One afternoon I went out to the coop after work, checked that she wasn't sitting on any of our hens' eggs, and placed seven little white eggs next to her in the nesting box. I'd read somewhere during my hours of internet research about hatching eggs with broody hens that this was the best way to go. I checked on her in an hour and she was sitting on her eggs, hunkered down fat and happy.
With all the egg confusion, you'd think we wouldn't have any eggs hatch, but I realized that chickens have been hatching eggs for hundreds of years. They know better than we do on this one. In about twenty days, Mama hatched out five beautiful Japanese-Old English Game crossed bantam chicks. They were the cutest and tiniest things I'd ever seen. And, she did a beautiful job hatching them.

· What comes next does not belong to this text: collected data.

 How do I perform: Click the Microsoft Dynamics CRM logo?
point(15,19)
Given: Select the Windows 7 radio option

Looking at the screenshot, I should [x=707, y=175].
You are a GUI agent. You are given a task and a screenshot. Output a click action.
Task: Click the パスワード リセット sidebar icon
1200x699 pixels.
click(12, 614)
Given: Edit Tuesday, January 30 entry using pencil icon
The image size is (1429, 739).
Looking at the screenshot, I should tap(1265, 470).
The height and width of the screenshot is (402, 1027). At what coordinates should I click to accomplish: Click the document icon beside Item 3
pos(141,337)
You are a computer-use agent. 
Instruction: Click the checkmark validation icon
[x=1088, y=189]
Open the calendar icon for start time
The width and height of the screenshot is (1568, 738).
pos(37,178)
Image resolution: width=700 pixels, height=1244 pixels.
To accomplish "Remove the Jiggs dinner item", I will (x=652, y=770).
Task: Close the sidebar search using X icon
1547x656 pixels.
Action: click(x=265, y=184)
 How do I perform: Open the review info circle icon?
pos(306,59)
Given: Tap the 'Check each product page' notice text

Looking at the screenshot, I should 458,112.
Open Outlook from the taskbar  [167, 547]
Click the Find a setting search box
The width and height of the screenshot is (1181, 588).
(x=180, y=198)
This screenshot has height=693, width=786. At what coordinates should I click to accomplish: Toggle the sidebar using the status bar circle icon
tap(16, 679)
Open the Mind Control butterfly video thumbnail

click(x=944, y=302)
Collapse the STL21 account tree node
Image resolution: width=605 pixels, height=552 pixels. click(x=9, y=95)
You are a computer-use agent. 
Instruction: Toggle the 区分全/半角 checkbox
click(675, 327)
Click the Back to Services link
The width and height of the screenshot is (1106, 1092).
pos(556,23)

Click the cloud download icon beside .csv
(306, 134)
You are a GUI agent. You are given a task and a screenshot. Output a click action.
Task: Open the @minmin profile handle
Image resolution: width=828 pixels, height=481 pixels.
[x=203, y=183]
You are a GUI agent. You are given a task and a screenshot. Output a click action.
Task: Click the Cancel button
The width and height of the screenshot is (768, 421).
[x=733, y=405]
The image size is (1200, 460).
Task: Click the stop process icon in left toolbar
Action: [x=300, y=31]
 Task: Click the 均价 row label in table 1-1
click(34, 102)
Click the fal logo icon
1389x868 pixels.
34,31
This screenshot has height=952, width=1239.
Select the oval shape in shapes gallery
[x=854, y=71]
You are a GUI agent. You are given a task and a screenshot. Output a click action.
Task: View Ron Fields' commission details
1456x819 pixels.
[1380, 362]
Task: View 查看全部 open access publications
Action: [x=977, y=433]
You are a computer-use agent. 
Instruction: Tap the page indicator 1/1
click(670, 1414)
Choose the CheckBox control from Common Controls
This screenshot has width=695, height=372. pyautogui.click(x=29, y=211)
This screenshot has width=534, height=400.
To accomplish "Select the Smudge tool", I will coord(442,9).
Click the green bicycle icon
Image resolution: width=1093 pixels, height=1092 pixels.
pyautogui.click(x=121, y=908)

Half of those twenty days I was busy trying to research what I needed to do to help her and take care of those eggs, but then I stumbled onto a great site http://www.themodernhomestead.us/article/Broody-Hens-1.html. This site is an amazing five part tutorial on hatching eggs with hens rather than incubators. And, it taught me what I said above: chickens know how to hatch eggs. It's that simple. You don't have to do anything except provide food, water, and a safe place to hatch her chicks. She will do nearly everything else, which includes constantly turning the eggs with her feet or beak every few minutes! It's nothing short of miraculous.
I will say that The Chicken Man was right. She hatched those chicks and she's one happy mama (more on that part later).